Well I was going to start at the beginning of Peter's visit to Kenya, and build up the anticipation and waiting, but several of my friends have clamored for me to tell them about the proposal. So here it is...! After this, I'll go back to the beginning of Peter's visit, and go forward from there.

It was a dark and stormy night. Just kidding! But actually, it was a dark and stormy afternoon. Earlier that day, we had taken a dhow trip; a dhow is a traditional Swahili fishing boat, and taking day-long dhow trips is one of the more common ways to spend a day in Lamu. Here's a picture of a smaller dhow, named Hakuna Matata (yes that really does mean no problems in Kiswahili and people really do say it), which I venture to think had a bit of a matata since it was grounded in the sand and looked relatively unused.
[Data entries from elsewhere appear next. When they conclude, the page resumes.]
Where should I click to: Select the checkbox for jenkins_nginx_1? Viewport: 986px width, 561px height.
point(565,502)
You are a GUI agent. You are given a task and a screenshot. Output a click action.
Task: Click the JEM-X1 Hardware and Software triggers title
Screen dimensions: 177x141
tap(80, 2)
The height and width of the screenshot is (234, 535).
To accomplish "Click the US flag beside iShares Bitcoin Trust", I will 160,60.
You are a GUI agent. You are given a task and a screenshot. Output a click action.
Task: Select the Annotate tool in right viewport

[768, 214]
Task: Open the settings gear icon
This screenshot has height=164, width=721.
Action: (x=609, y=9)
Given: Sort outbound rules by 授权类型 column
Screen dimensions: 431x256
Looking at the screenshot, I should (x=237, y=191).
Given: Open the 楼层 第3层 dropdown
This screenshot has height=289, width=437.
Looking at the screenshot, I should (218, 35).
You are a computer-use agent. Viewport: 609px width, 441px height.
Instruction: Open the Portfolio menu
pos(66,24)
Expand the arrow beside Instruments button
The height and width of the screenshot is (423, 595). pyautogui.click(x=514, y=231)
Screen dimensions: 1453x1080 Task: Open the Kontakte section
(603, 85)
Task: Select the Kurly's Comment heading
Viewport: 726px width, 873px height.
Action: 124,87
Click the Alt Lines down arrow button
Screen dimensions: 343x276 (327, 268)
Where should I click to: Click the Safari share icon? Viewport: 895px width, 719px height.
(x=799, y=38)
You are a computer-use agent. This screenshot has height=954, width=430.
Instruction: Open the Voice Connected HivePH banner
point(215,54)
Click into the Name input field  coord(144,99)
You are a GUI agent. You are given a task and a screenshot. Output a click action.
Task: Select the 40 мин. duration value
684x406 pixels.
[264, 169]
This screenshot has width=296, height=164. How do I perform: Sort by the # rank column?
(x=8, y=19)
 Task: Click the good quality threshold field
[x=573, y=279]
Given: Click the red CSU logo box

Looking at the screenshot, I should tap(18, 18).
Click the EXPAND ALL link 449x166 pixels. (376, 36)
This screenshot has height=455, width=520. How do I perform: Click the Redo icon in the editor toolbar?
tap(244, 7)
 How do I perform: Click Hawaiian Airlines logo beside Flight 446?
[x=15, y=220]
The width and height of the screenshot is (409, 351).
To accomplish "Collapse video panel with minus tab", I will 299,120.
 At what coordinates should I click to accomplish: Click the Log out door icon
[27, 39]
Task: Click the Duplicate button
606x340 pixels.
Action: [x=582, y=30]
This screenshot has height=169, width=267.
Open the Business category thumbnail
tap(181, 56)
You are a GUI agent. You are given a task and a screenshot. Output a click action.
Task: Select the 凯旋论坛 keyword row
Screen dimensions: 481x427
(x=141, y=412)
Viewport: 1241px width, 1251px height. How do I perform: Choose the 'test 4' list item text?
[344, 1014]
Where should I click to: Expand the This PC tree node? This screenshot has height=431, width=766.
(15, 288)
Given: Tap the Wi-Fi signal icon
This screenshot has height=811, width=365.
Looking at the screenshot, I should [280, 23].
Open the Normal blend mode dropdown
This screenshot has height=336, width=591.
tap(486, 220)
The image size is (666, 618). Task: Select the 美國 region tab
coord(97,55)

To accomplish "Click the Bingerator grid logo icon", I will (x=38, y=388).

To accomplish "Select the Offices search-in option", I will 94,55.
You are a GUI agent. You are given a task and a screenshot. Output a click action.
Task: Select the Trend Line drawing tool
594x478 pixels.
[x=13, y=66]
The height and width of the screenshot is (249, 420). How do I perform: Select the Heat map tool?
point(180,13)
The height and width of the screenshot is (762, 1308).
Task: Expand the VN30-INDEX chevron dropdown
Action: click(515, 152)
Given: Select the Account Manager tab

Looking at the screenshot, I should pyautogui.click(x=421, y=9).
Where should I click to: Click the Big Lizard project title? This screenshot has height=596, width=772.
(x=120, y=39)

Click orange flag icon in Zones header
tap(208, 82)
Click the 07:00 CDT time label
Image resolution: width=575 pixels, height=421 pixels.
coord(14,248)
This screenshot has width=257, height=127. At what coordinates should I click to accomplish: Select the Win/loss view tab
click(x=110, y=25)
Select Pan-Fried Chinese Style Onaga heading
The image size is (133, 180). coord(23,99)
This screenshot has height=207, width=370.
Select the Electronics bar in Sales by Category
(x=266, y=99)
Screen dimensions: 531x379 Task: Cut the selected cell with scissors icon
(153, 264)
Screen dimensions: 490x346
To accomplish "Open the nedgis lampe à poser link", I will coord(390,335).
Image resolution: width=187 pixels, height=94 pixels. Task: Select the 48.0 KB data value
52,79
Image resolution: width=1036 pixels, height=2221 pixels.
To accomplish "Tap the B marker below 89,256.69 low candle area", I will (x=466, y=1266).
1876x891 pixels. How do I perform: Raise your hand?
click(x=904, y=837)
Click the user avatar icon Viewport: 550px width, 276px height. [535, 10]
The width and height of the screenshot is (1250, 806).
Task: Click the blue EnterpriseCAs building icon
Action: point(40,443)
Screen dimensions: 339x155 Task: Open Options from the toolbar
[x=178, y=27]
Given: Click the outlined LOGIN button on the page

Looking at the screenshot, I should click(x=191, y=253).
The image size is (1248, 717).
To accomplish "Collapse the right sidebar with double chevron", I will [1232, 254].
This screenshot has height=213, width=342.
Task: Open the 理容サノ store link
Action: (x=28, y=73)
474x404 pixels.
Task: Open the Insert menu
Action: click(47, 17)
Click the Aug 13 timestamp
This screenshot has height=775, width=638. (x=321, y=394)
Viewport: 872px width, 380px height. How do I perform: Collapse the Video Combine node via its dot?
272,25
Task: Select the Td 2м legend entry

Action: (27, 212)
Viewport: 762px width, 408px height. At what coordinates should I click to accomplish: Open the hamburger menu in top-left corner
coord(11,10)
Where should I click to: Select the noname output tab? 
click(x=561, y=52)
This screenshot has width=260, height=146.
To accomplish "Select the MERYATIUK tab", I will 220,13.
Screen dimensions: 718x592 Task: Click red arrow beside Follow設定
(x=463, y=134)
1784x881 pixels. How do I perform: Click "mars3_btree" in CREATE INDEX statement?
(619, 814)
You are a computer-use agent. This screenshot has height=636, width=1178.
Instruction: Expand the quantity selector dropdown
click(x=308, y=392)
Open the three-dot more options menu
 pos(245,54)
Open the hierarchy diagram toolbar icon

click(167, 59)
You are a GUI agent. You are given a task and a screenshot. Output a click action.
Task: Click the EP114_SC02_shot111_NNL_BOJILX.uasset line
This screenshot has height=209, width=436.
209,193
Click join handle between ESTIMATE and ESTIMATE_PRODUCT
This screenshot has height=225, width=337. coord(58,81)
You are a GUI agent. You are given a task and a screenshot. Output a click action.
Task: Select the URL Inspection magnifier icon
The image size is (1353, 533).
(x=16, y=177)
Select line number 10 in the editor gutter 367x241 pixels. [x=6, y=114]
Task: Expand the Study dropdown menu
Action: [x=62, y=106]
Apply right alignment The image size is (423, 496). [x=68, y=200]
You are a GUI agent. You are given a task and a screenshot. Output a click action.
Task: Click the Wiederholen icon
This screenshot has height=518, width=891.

But let me back up just briefly... Peter had been visiting me in Kenya for about a week at that point. We'd spent several days in the excavation camp, which I will get to in future posts. On my birthday (the day after his birthday), last Sunday, we flew to Lamu. Lamu is an island just off the northeastern coast of mainland Kenya, and it's a fantastic place. It is one of, if not the, earliest areas of settlement in Kenya and maintains a traditional feel about it. Most of the houses are built from coral, lime, and cement; they are built tall, narrow, and close together, as Swahili houses traditionally have been for thousands of years. (My first archaeological excavation in Kenya was on the mainland coast, north of Mombasa, and I was excavating an old Swahili settlement that looked very similar to today's Lamu town). The island is small, and has only one car, which belongs to some government official or other; the main form of transportation is by donkey. There are lots of donkeys on the island, and you can hear them braying at all times of the day and night.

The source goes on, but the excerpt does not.